Pull out each line in the records below that contains the word "Protection".

(Pointing data for screenshots)
----------------------------------------
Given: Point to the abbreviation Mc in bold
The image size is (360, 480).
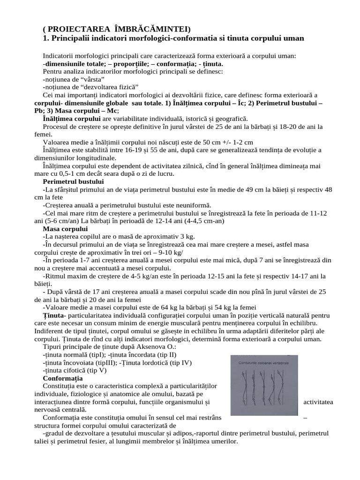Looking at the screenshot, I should [112, 111].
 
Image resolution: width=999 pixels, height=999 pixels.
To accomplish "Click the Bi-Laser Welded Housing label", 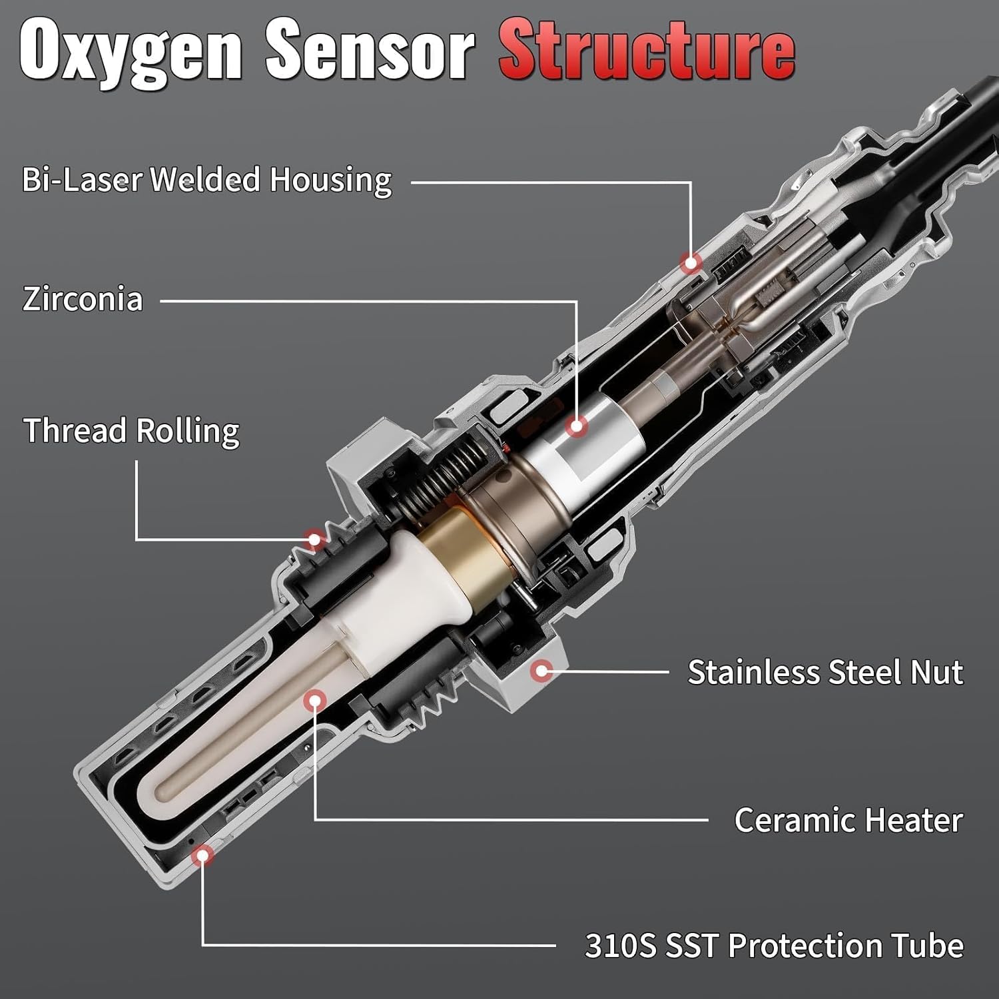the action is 207,180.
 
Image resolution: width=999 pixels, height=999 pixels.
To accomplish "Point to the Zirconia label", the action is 83,300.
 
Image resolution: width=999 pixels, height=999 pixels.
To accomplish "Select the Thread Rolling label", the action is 131,431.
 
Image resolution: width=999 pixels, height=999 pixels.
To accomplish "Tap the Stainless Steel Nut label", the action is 825,672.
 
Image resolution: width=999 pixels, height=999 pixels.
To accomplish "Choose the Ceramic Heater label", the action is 848,820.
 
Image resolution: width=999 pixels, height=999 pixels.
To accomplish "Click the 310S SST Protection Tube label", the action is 773,945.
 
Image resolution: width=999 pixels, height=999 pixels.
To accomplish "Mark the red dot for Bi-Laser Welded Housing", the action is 691,262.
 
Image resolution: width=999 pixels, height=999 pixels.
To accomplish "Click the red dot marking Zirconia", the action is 577,426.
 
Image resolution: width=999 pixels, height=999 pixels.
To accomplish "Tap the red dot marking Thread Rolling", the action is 314,538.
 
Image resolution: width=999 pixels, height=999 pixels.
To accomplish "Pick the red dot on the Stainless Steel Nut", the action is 542,670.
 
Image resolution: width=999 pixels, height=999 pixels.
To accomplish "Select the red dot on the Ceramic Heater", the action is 314,701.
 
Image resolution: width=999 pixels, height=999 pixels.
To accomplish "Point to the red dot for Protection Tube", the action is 203,854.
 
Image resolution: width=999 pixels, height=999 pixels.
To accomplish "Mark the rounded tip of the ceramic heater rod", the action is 164,790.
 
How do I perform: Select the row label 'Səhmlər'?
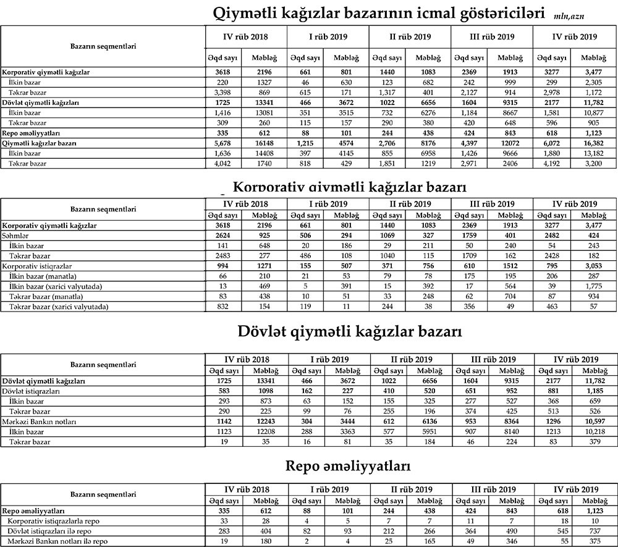click(x=17, y=236)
----------------------------------------
SOLUTION TO THIS PROBLEM:
To accomplish "Click the 310S SST Protection Tube label", the action is 773,945.
To accomplish "Point to the red dot for Protection Tube", the action is 203,854.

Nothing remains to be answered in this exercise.